**INPUT DATA:**
****

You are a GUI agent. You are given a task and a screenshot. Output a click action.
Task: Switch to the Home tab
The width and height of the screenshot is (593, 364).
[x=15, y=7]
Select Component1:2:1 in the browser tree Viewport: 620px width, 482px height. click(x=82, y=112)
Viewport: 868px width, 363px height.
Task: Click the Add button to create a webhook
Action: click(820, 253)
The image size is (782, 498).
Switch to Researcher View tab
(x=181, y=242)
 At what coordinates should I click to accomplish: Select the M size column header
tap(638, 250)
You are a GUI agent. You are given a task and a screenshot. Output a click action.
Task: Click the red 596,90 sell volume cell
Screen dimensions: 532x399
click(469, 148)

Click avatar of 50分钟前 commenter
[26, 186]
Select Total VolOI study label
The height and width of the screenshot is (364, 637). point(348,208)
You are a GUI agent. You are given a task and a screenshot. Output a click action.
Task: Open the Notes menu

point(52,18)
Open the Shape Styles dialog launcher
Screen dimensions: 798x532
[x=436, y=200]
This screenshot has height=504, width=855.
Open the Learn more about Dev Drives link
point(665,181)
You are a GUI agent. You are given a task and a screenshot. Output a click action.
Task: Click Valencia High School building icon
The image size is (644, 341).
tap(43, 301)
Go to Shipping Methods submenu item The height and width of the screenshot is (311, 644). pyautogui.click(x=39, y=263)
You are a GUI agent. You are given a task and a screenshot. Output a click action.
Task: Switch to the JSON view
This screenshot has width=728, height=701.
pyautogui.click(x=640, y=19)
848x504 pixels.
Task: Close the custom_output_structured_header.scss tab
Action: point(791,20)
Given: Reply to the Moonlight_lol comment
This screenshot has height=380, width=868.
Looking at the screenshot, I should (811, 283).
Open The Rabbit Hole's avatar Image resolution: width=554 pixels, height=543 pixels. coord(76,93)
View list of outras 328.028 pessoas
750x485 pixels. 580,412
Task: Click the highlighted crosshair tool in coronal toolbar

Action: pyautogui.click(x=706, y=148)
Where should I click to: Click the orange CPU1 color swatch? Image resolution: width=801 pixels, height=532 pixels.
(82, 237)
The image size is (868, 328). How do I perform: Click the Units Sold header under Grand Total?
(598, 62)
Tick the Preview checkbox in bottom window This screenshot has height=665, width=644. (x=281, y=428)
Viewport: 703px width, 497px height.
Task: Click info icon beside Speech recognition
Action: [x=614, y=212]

****

**ASSIGNED TASK:** The required output is the exact sequence of lines from the one containing "Given: Reply to the Moonlight_lol comment" through the end of the listing, both endpoints included.

**WORKED SOLUTION:**
Given: Reply to the Moonlight_lol comment
This screenshot has height=380, width=868.
Looking at the screenshot, I should (811, 283).
Open The Rabbit Hole's avatar Image resolution: width=554 pixels, height=543 pixels. coord(76,93)
View list of outras 328.028 pessoas
750x485 pixels. 580,412
Task: Click the highlighted crosshair tool in coronal toolbar

Action: pyautogui.click(x=706, y=148)
Where should I click to: Click the orange CPU1 color swatch? Image resolution: width=801 pixels, height=532 pixels.
(82, 237)
The image size is (868, 328). How do I perform: Click the Units Sold header under Grand Total?
(598, 62)
Tick the Preview checkbox in bottom window This screenshot has height=665, width=644. (x=281, y=428)
Viewport: 703px width, 497px height.
Task: Click info icon beside Speech recognition
Action: [x=614, y=212]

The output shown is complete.